Graph-Based Deep Learning on Stereo EEG for Predicting Seizure Freedom in Epilepsy Patients
Journal:
arXiv
Published Date:
Feb 21, 2025
Abstract
Predicting seizure freedom is essential for tailoring epilepsy treatment. But
accurate prediction remains challenging with traditional methods, especially
with diverse patient populations. This study developed a deep learning-based
graph neural network (GNN) model to predict seizure freedom from stereo
electroencephalography (sEEG) data in patients with refractory epilepsy. We
utilized high-quality sEEG data from 15 pediatric patients to train a deep
learning model that can accurately predict seizure freedom outcomes and advance
understanding of brain connectivity at the seizure onset zone. Our model
integrates local and global connectivity using graph convolutions with
multi-scale attention mechanisms to capture connections between
difficult-to-study regions such as the thalamus and motor regions.
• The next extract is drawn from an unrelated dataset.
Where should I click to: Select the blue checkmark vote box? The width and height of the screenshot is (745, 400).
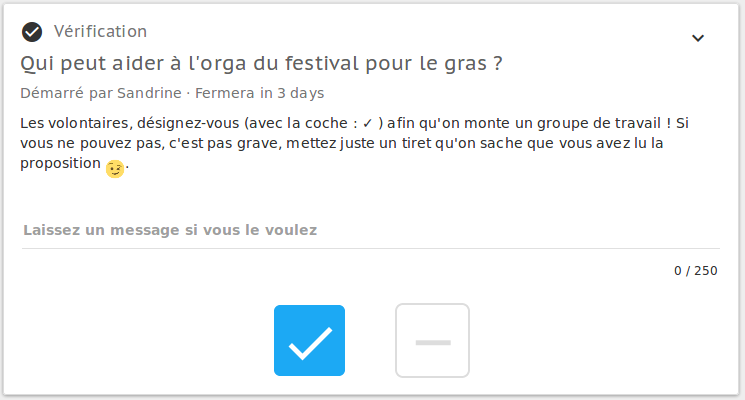pos(309,340)
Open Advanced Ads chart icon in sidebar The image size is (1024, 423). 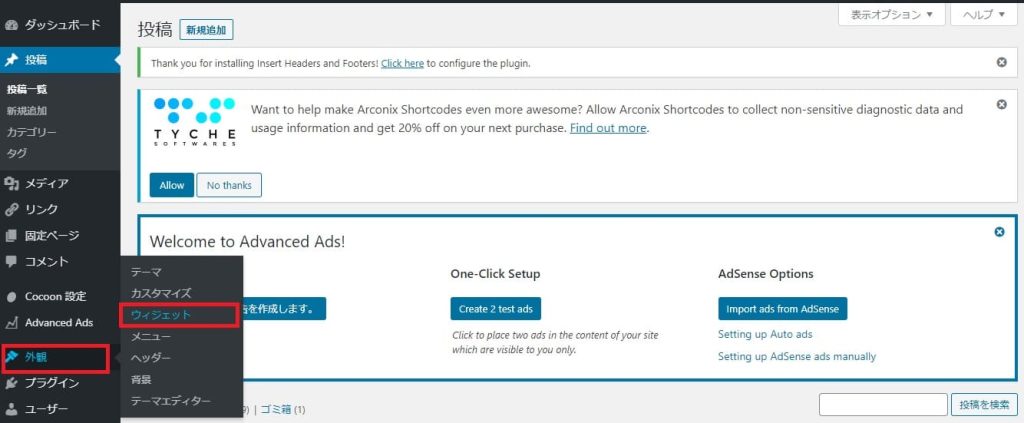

The model
achieved an accuracy of 92.4% in binary class analysis, 86.6% in patient-wise
analysis, and 81.4% in multi-class analysis. Node and edge-level feature
analysis highlighted the anterior cingulate and frontal pole regions as key
contributors to seizure freedom outcomes. The nodes identified by our model
were also more likely to coincide with seizure onset zones. Our findings
underscore the potential of new connectivity-based deep learning models such as
GNNs for enhancing the prediction of seizure freedom, predicting seizure onset
zones, connectivity analysis of the brain during seizure, as well as informing
AI-assisted personalized epilepsy treatment planning.